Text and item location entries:

--

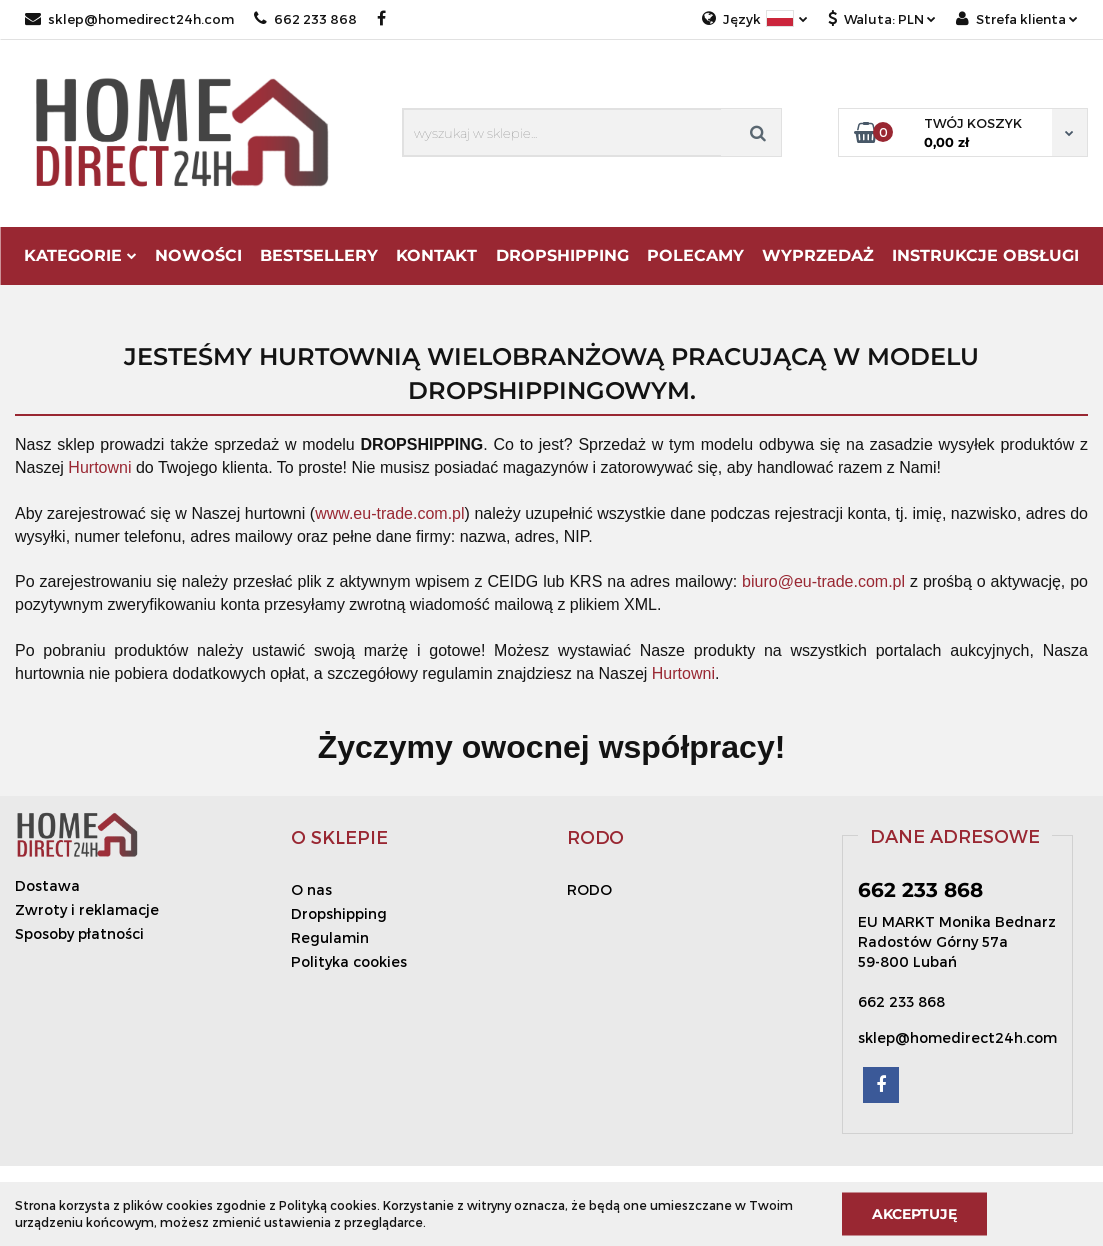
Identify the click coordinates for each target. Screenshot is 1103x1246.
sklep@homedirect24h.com (129, 19)
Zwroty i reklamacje (87, 909)
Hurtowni (99, 467)
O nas (311, 889)
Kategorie (80, 255)
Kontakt (436, 255)
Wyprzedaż (818, 255)
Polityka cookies (349, 961)
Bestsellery (319, 255)
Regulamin (330, 937)
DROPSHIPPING (562, 255)
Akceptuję (914, 1213)
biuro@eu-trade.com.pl (823, 581)
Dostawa (47, 885)
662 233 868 (305, 19)
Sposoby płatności (79, 933)
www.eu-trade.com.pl (389, 513)
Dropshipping (339, 913)
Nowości (198, 255)
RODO (589, 889)
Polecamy (695, 255)
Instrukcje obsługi (985, 255)
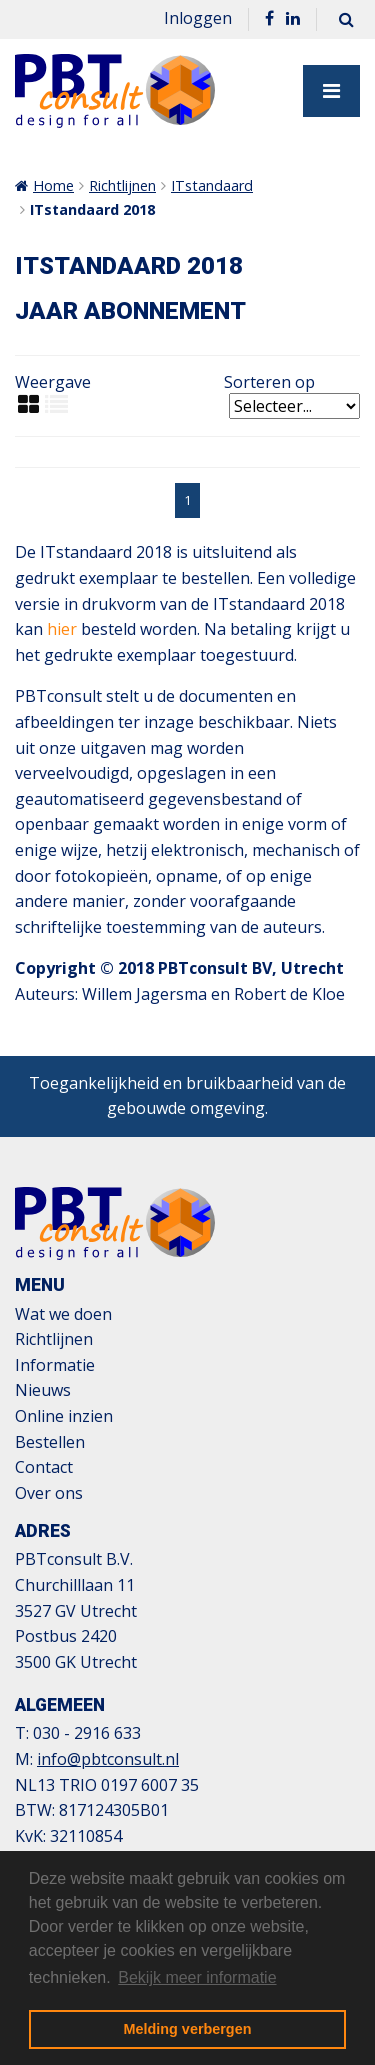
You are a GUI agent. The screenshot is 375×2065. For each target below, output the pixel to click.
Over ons (49, 1493)
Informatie (55, 1365)
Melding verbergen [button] (188, 2029)
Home (53, 185)
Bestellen (50, 1442)
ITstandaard (212, 185)
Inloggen (198, 18)
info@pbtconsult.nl (108, 1759)
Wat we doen (63, 1314)
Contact (44, 1467)
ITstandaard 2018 (92, 209)
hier (62, 629)
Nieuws (43, 1390)
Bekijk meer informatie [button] (197, 1977)
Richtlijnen (122, 185)
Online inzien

--

_What the task asks_
Edit the records above by putting "IT-standaard" wherever "ITstandaard" stands and keeping everything else the same. Leave the pictures out of your answer.

_Solution to this problem_
Identify the click coordinates for each target. Screenshot is 1103x1246.
sklep@homedirect24h.com (129, 19)
Zwroty i reklamacje (87, 909)
Hurtowni (99, 467)
O nas (311, 889)
Kategorie (80, 255)
Kontakt (436, 255)
Wyprzedaż (818, 255)
Polityka cookies (349, 961)
Bestsellery (319, 255)
Regulamin (330, 937)
DROPSHIPPING (562, 255)
Akceptuję (914, 1213)
biuro@eu-trade.com.pl (823, 581)
Dostawa (47, 885)
662 233 868 (305, 19)
Sposoby płatności (79, 933)
www.eu-trade.com.pl (389, 513)
Dropshipping (339, 913)
Nowości (198, 255)
RODO (589, 889)
Polecamy (695, 255)
Instrukcje obsługi (985, 255)
You are a GUI agent. The screenshot is 375×2065. For each target below, output the pixel to click.
Over ons (49, 1493)
Informatie (55, 1365)
Melding verbergen [button] (188, 2029)
Home (53, 185)
Bestellen (50, 1442)
IT-standaard (212, 185)
Inloggen (198, 18)
info@pbtconsult.nl (108, 1759)
Wat we doen (63, 1314)
Contact (44, 1467)
IT-standaard 2018 (92, 209)
hier (62, 629)
Nieuws (43, 1390)
Bekijk meer informatie [button] (197, 1977)
Richtlijnen (122, 185)
Online inzien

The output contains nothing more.